Jakarta, HanTer - Tokoh perubahan Rizal Ramli mengkritik penanganan pandemic Covid-19 yang dilakukan pemerintah. Ekonom senior ini mempertanyakan kenapa penanganan pandemi Covid-19 tidak berhasil.

"Diagnosa yang ngasal, vodoo medicines, izinkan TKA China masuk, organisasi yang tumpang-tindih, garis komando yang terus berubah. Ciptakan lebih banyak masalah daripada solusi. Pantes ambyaar," kata Rizal Ramli melalui akun Twitter pribadinya.

Ego Sektoral

Wakil Presiden Ma'ruf Amin mengatakan ego sektoral dan tumpang tindih regulasi di instansi pemerintahan masih menjadi penghambat dalam penanganan pandemik COVID-19.
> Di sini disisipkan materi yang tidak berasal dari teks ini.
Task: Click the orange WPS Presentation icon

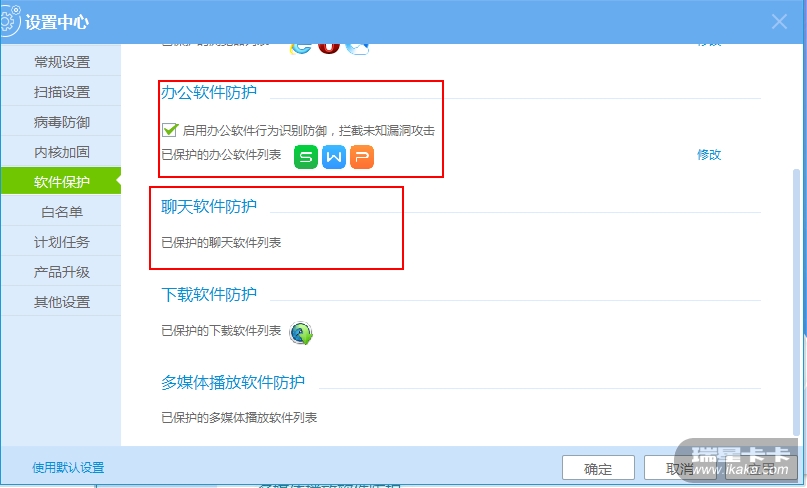Action: (x=362, y=157)
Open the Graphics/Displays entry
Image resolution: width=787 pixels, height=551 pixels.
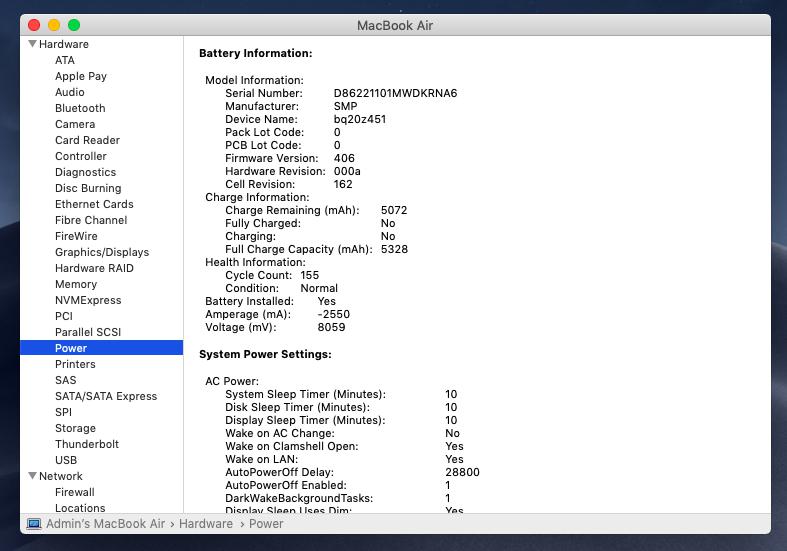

"Masih banyaknya regulasi dan kewenangan yang saling tumpang tindih itu terasa ketika ada pandemik, sehingga terjadi perlambatan-perlambatan eksekusi (kebijakan). Dan juga masih nampak adanya ego sektoral," kata Ma'ruf Amin dalam keterangan yang diterima di Jakarta, Rabu (16/9/2020).

Hal itu disampaikan langsung Wapres Ma'ruf ketika menerima pimpinan Komisi Aparatur Sipil Negara (KASN) secara virtual melalui sambungan telekonferensi dari Jakarta, Selasa (15/9).

Pandemik COVID-19, lanjut Ma'ruf, seharusnya dapat dimanfaatkan menjadi kesempatan untuk memperbaiki pola pikir dan perilaku birokratis yang menghambat berbagai kebijakan dan pelayanan kepada masyarakat.

"Juga di masa pandemik COVID-29 ini telah memberikan pelajaran kepada kita tentang perlunya mempercepat reformasi birokrasi kita," ujarnya dilansir Antara.

Dua hambatan tersebut membuat berbagai kebijakan Pemerintah Pusat menjadi sulit diaplikasikan di kalangan masyarakat. Prosedur birokrasi yang masih rumit membuat eksekusi kebijakan lambat diterapkan, kata Wapres.

"Sehingga ada hambatan regulasi, hambatan prosedur dan hambatan birokrasi; jadi banyak keterlambatan-keterlambatan. Sehingga, perlu ada upaya-upaya untuk menghilangkan itu," tutur-nya menjelaskan.